Hoy celebramos a San Gregorio Magno (ca. 540 – 12 de marzo de 604), papa desde el año 590 hasta su muerte en 604. Su pontificado dejó huella en muchos ámbitos: fue pastor en tiempos difíciles, reformador de la Iglesia, impulsor de misiones y guía espiritual con sus escritos. Pero entre todo lo que hizo, quizá lo más decisivo para la vida de la Iglesia fue algo que hoy corre el riesgo de olvidarse: unificar y dar estabilidad al Canon Romano, la gran plegaria eucarística de la Misa.El Canon no nació con Gregorio. Sus raíces se remontan a los primeros años del cristianismo romano, de hecho sus partes esenciales pudieron llegar con San Pedro desde Jerusalem. Sin embargo, fue él quien lo fijó formalmente para toda la Iglesia latina, de modo que quedara como herencia común de sacerdotes y fieles, y así permaneció prácticamente inalterado hasta la introducción de nuevas plegarias eucarísticaa en 1969.
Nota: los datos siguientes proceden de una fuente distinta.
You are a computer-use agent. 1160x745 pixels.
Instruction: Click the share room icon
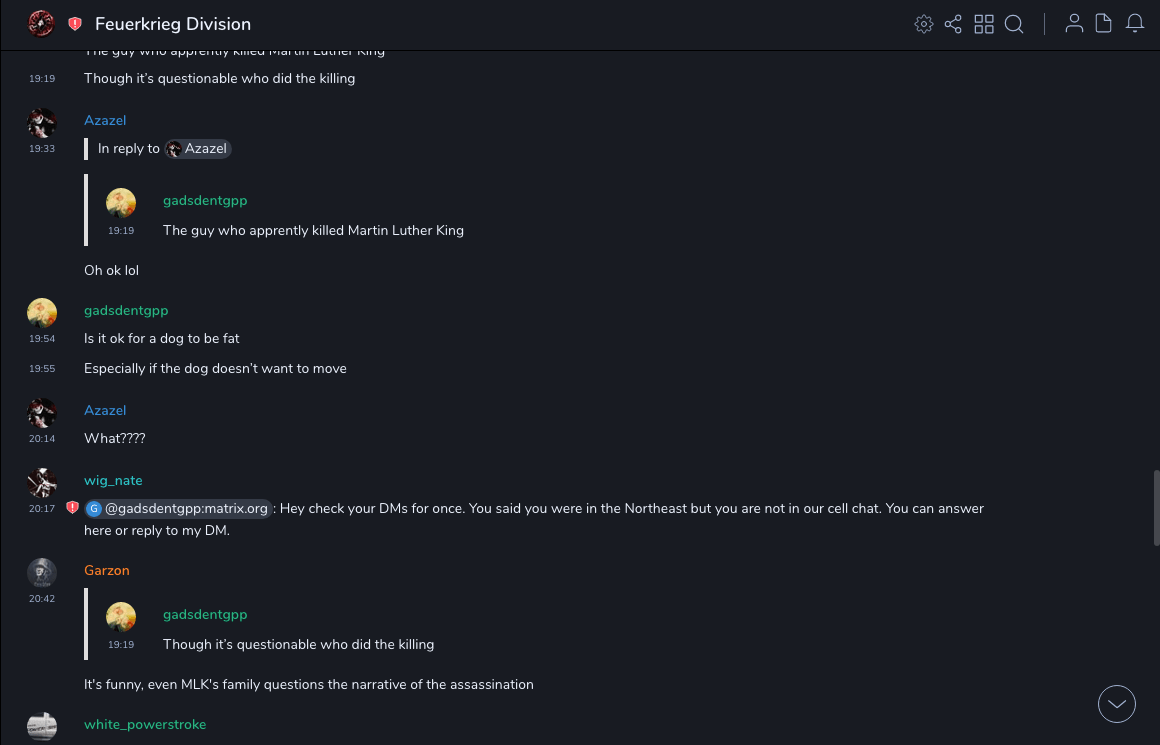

La oración que moldea la fe

En la liturgia, nada es accesorio. Cada palabra, cada silencio, cada invocación tiene sentido. Puede parecer secundario o superficial recordar a los primeros mártires de Roma o enlazar la Misa con las figuras del Antiguo Testamento como Abel, Abraham o Melquisedec. Pero al rezar esas palabras, la Iglesia confiesa su fe: que el sacrificio de Cristo está unido a toda la historia de la salvación y que nosotros celebramos en comunión con los santos de todos los tiempos.

 

Por eso se dice que la lex orandi es la lex credendi: creemos lo que oramos. Y eso vale no solo para los fieles, sino también —y especialmente— para los sacerdotes y obispos, cuya vida espiritual se forja en lo que rezan cada día en el altar.

 

El olvido del Canon

Lo preocupante es que hoy el Canon Romano, que permaneció vivo casi dos mil años, casi ha desaparecido de nuestras parroquias. Desde la reforma litúrgica del Misal Romano de 1969 tras el Concilio Vaticano II (1962–1965), la mayoría de los sacerdotes recurren a las plegarias eucarísticas II, III o IV, más breves o recientes, dejando en la práctica de lado la oración que sostuvo a la Iglesia durante siglos.

 

Y este olvido es transversal: no distingue entre progresistas y conservadores. Basta asistir a una misa solemne de un obispo considerado conservador para comprobar que tampoco allí se reza ya el Canon. Leon XIV apenas lo usa. El resultado no solo es la pérdida de continuidad con la tradición que nos unía en torno a una plegaria común sino además una fe herida.

 

El verdadero debate

Quizás este sea el debate que más nos debería ocupar. No solo el ruido que generan monjas descarriadas, curas desorientados o cardenales trepadores de poder. Todo eso importa, pero en el fondo son consecuencias de una pérdida más profunda: la pérdida de fe y de unidad, y esa unidad solo se construye en la oración. Si la Iglesia se dispersa en su modo de orar, también se dispersa en su modo de creer y de vivir.

 

Recuperar lo esencial

Las consecuencias de esta pérdida no son teóricas. En paralelo a este abandono, la Iglesia ha visto una sequía de vocaciones, un debilitamiento del sentido de lo sagrado y una mayor dispersión. No es la única causa, pero no se puede ignorar que la forma de orar condiciona profundamente la vida de la Iglesia.

 

Por eso, volver al Canon Romano sería un primer paso para recentrar la Misa en lo esencial: el sacrificio de Cristo, realmente presente en el altar. No se trata de nostalgia ni de arqueología litúrgica, sino de recuperar aquello que durante siglos ha sido columna vertebral.

 

San Gregorio Magno entendió que fijar el Canon no era un detalle disciplinar, sino un modo de asegurar la unidad de la fe en el tiempo. Hoy, recordándole, conviene preguntarnos si no ha llegado la hora de hacer lo mismo: volver al Canon Romano como la gran plegaria de la Iglesia, para reencontrar en él el corazón de nuestra fe.